Request: Render the listing below as a two-column CSV with the headers instruction and coordinates, one row per pair, with each value in a quoted field and any line breaks replaced by spaces.
───── Task input
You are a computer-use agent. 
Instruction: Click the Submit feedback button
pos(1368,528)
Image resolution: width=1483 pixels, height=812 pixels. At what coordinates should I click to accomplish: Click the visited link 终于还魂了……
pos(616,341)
──────────
Complete output:
instruction,coordinates
"You are a computer-use agent. Instruction: Click the Submit feedback button","pos(1368,528)"
"Image resolution: width=1483 pixels, height=812 pixels. At what coordinates should I click to accomplish: Click the visited link 终于还魂了……","pos(616,341)"